The darkness of life not only surrounds us, but it presses in upon us. In the midst of that darkness there is a flicker, a shimmer of light. We realize that it is Jesus. He is with us and the darkness no longer has any power over us.
Lord, as we walk through life, open our eyes and help us to see you—our Lord and our Savior. Amen.
Saturday, February 10, 2018–Jesus Heals a Man Born Blind
“He said, ‘Lord I believe, and he worshiped him.’” (John 9:38).
Beliefs alter how we live. When Gayle moved to New York, she avoided riding the subway. She believed that it was filled with drug addicts, pick pockets and terrorists. One day, however, she was forced to ride it. She did so clutching her purse to her chest and her eyes searching the crowd for any possible threat. She was amazed at the nonchalance of the other riders. After living in New York for several year and riding the subway frequently, Gayle has changed her beliefs, though still vigilant, she now views the subway as an efficient and economical method of transportation.
The man who was once blind believed—that Jesus was the Messiah (Son of Man)—the one who would lead him out of darkness into the light. His knowledge of Jesus was incomplete, but that did not hinder his belief from transforming his life. The man’s belief led him to worship Jesus. He honored and glorified God through his words and deeds. In a similar manner, our belief in Jesus has changed our lives and has inspired us to worship and praise.
Thank you, Lord, for the gift of faith. May it always inspire us to worship you through our words and actions. Amen.
Sunday, February 11, 2018–Jesus Heals a Man Born Blind
“I came into the world for judgment so that those who do not see may see and those who do see may become blind” (John 9:39).
Anytime we see the word “judgment” in the Bible, our thoughts turn to a judgment day where people are condemned to hell or admitted into heaven. This is not the type of judgment to which Jesus is referring.

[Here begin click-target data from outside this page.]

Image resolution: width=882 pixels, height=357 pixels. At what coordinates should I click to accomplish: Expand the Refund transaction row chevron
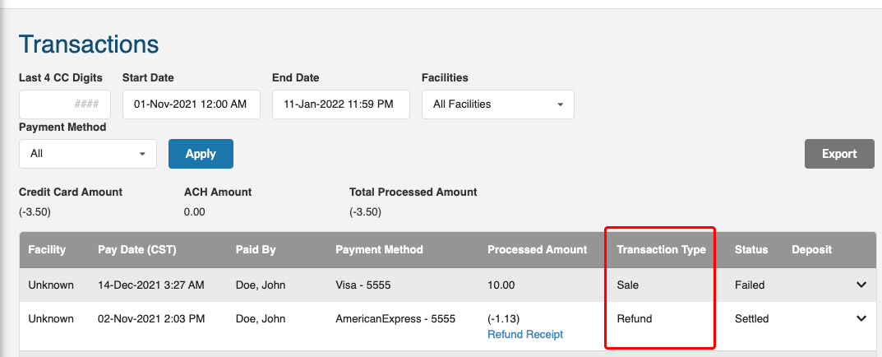click(861, 318)
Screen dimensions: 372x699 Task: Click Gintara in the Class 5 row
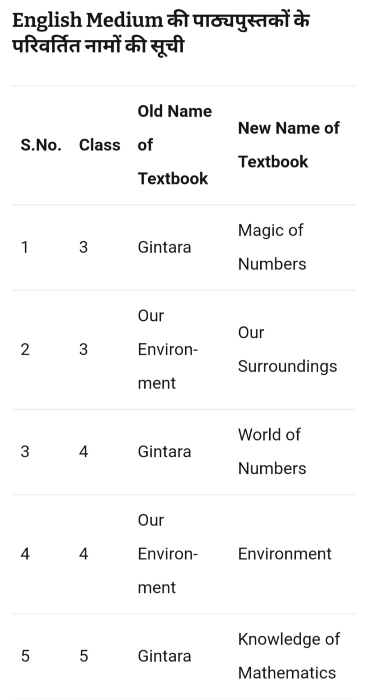coord(164,656)
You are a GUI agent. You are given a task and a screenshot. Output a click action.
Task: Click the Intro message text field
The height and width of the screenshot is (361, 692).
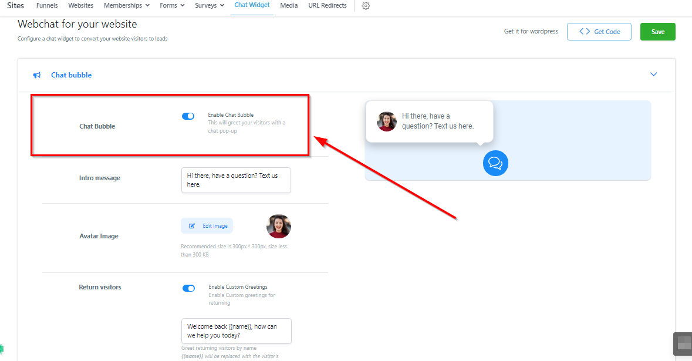point(236,180)
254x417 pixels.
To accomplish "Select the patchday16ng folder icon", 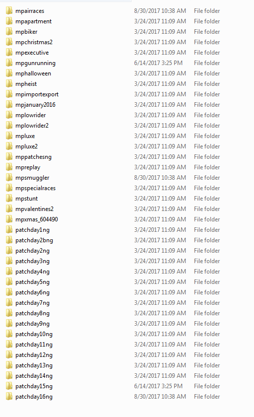I will click(x=9, y=397).
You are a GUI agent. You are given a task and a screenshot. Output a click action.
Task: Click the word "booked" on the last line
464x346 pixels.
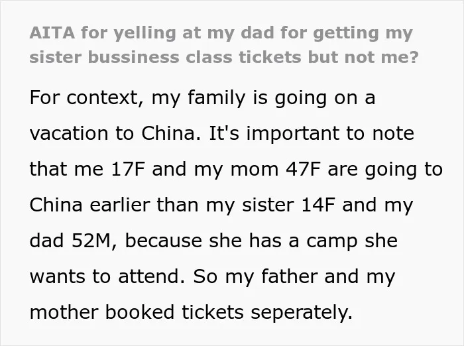[x=139, y=312]
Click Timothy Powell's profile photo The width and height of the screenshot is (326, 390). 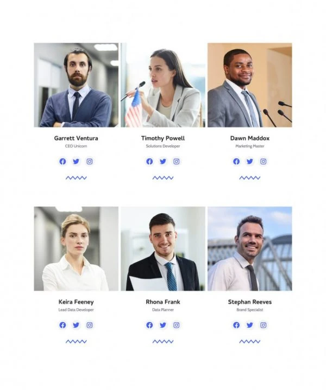pyautogui.click(x=163, y=85)
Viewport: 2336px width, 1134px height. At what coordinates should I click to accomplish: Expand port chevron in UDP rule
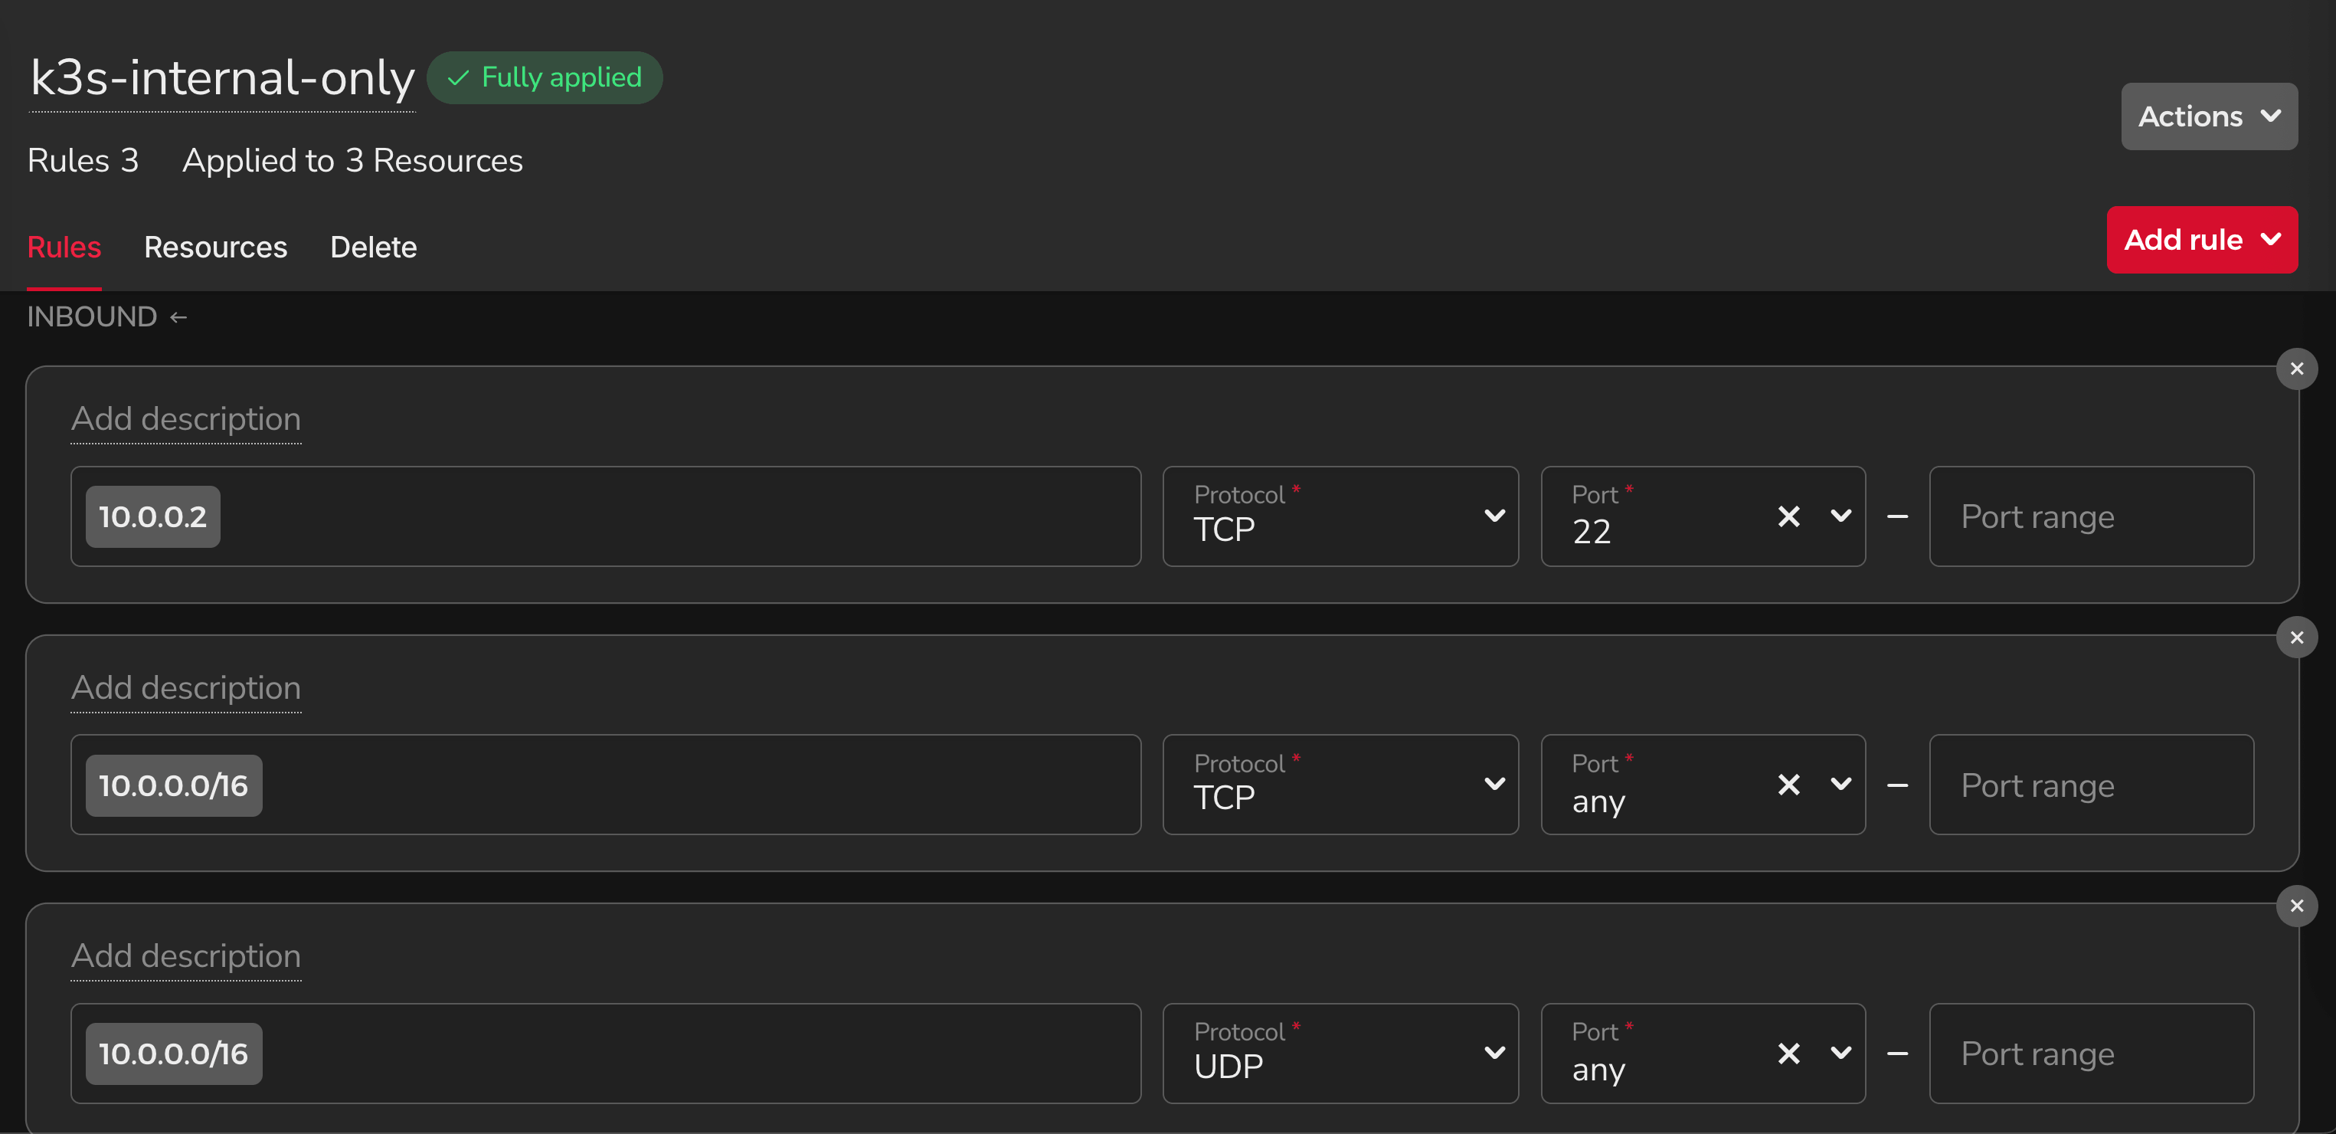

We have met the people—perhaps we’re some of them—who say, “I see, I know, now don’t confuse me with the facts.” These people who claim to see will eventually realize that they are blind and that their blindness has allowed them to wander far away from Jesus. Such knowledge brings with it the invitation for confession, repentance and the gift of sight.
Jesus bursts into our lives to bring light into our lives and sight to our eyes. Like the man born blinded, we are invited to open our eyes and behold the glory of God, the wonder of life and the needs of our neighbors. With the gift of sight comes new life.
Forgive us, Lord, when we claim to see, but remain blind. Open our eyes so that we may see what you see and live as you would have us live. Amen.